Trip Planning – Part 2: Getting more bang for your buck (Air Travel)

We live in hope…for the day when some newfound Einstein would invent the teleportation machine. Until then, however, we will continue to be dutiful contributors to the airline industry as the right to sit on a plane for numerous hours engulfs the largest chunk of our travel expenses.

There are few ways to minimize these costs, but with careful planning we end up saving some. For example, I have noticed that long haul international airfare (on European and American airlines) tends to be priced most reasonably about 4 months before the actual travel dates. To some extent, this also holds true for air travel within Europe and the U.S. While I have no statistical evidence of the above, I stick with that 4 month mark and so far it had worked for me. Obviously, things are somewhat different when the target dates fall around an internationally celebrated holiday (think Christmas or New Year’s). I avoid planning anything during such times of the year, and as a general cost-cutting rule, I try to schedule our tours during the selected destination’s ‘shoulder season’.  Shoulder seasons have the advantage of not only cheaper airfare, but also more affordable accommodations, while at the same time you still get to enjoy most of the high season aspects of the place you’re visiting. A couple of years ago, we went to Iceland in mid September, when prices were drastically lower than the peak months of July and August. Yes, we did not get to see the light of day at 2am, but the days were still 12 hours long, the first snow had not come yet, and the temperatures were reasonable. Plus the (handful) trees were dressed in fall colors. Here is a photo from Akureyri, Iceland’s second largest ‘city’ boasting a population of 20,000.The reasons to see Japan and Portugal in September and New Zealand in May were similar.

Another strategy I employ is purchasing tickets with frequent flyer miles. Breaking news… not! Well, it depends. There are these lucky few that have amassed a sizeable fortune in their mileage banks, for them I have nothing but not so noble envy. And then there is another group of flyers such as myself, that have been slowly but steadily saving up for that one or two free tickets, that never materialize because either there are no seats available at times they’re needed, or because the accumulated miles feel just too precious to be spent at once. Dear fellow frequent flyer wanna-be, we share the same fate, and there are ways to get the best in return for your mileage treasure.

There are a couple of rules I have followed the few times I have redeemed miles for free tickets. First, I look for seats as further away as possible from the actual travel dates. This ensures I will get the most convenient flights for the least amount of miles. Plus many programs usually tax you more if you book close to the departure date.

Second, I do not spend miles on long-haul flights between major gateway cities with frequent connections because these tend to cost a lot of miles, while the actual tickets are affordable (comparatively speaking). I recently found a one-stop flight between London and Sydney costing about 1200USD. This would have required over 100K frequent flyer miles, which would have been the same as getting two free tickets Europe-USA, valued at $1000 each.

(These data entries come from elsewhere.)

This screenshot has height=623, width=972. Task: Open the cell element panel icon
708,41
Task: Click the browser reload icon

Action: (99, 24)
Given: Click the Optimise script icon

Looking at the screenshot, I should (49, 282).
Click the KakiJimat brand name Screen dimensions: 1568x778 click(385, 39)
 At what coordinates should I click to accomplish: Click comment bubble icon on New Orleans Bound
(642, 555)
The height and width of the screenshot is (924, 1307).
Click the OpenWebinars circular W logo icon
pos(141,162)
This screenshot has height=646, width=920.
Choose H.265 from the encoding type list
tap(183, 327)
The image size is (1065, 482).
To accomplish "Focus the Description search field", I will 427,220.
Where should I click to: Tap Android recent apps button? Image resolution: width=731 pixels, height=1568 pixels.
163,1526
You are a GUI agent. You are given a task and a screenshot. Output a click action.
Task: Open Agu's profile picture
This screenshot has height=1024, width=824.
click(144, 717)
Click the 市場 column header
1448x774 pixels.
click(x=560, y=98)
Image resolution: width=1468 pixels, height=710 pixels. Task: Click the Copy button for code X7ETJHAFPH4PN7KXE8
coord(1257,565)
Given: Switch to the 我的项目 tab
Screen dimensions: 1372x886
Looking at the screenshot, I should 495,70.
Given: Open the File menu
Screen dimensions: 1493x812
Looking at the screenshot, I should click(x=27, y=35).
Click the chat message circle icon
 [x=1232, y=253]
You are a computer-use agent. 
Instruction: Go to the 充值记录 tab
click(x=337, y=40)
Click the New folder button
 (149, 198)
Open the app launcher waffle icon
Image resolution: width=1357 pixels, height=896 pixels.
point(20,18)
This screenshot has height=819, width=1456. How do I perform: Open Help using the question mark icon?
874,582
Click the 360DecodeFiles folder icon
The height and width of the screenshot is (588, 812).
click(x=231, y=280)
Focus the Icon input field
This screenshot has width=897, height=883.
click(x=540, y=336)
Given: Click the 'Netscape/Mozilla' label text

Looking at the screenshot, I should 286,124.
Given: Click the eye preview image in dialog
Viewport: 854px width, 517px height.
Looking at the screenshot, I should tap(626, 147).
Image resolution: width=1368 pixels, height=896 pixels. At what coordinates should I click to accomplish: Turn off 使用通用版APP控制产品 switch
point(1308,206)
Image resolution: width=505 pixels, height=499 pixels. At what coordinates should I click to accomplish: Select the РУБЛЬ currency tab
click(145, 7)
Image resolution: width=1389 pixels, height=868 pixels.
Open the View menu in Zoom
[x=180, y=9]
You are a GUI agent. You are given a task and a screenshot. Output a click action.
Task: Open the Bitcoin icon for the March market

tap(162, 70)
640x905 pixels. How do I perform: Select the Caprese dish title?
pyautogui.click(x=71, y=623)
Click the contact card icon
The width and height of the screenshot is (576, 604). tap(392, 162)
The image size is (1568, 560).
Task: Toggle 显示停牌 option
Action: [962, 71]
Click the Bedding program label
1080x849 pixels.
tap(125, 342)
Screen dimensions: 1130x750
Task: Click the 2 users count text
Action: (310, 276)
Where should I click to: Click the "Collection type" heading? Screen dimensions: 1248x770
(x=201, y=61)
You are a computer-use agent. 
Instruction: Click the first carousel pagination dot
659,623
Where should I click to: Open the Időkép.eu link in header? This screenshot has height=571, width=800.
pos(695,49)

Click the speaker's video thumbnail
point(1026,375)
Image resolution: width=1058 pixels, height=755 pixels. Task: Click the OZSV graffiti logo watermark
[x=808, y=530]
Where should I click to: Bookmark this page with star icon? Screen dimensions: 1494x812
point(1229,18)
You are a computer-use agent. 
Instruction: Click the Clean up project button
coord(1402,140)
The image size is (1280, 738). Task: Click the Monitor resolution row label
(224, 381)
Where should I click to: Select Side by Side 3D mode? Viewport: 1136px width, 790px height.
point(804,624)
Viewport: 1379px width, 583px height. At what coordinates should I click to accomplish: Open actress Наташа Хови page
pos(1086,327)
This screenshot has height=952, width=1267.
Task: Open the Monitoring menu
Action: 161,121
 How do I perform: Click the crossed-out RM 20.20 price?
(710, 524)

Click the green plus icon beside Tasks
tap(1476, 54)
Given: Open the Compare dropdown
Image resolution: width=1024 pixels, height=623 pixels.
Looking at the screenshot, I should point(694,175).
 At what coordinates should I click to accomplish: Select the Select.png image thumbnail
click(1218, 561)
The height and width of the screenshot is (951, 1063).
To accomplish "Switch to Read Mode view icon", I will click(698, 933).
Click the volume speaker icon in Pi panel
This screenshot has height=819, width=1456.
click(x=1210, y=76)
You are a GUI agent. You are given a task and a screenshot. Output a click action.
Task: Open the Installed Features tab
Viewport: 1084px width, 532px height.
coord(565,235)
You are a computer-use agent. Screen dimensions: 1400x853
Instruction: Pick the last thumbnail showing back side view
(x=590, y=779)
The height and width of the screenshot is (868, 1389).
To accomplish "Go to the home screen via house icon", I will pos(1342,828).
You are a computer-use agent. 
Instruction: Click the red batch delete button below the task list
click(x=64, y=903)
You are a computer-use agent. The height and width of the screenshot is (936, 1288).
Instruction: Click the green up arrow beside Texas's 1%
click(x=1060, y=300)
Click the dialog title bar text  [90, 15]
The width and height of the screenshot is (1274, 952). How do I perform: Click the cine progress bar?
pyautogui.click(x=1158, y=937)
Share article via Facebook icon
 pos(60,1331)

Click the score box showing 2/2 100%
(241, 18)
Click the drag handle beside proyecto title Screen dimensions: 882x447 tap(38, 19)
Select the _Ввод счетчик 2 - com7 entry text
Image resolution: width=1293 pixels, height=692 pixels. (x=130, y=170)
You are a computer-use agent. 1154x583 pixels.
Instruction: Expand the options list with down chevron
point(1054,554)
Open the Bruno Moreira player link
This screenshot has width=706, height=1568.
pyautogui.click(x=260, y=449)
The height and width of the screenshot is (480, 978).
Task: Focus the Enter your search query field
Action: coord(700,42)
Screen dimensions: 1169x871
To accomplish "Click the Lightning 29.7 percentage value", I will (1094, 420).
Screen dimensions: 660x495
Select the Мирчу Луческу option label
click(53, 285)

Basically, I am trying to say that I only spend frequent flyer miles if their value is least 2 cents on the mile. My biggest achievement so far was getting on the ultra-expensive 2.5 hour KOREAN AIR flight from Tokyo, Japan to Jeju, South Korea (670USD) for a total of 15K otherwise useless Delta frequent flyer miles. Mathematically this looks like: ‘4 cents per mile’ which is twice as good as what I shoot for…

The above goes to show that the act of managing your frequent flyer account has been brought to the level of science. This topic surely deserves a separate post which I plan on writing one of these days.

Another way to trim airfare expenses is getting an airpass. Those are available from pretty much all of the major airline alliances. Theoretically, airpasses present huge savings, as the cost per segment is usually lower than the market price AND they give flexibility which you don’t get with the cheaper economy fare tickets. I say ‘theoretically’ because for some reason, I was never able to find one to suit our travel plans, except for our latest trip. We got the Japan Airpass on ANA (which is part of the StarAlliance Group with Lufthansa, Continental etc). It still came out pricey, but nevertheless cut the cost of air travel within the Land of the Rising Sun in half. I will talk about the process of purchasing that airpass in another post, where I would also share details about the other programs I came across.

And a goodbye picture: this is where my Delta frequent flyer miles took me: Jeju Island, South Korea with Mt Halla hidden behind the clouds.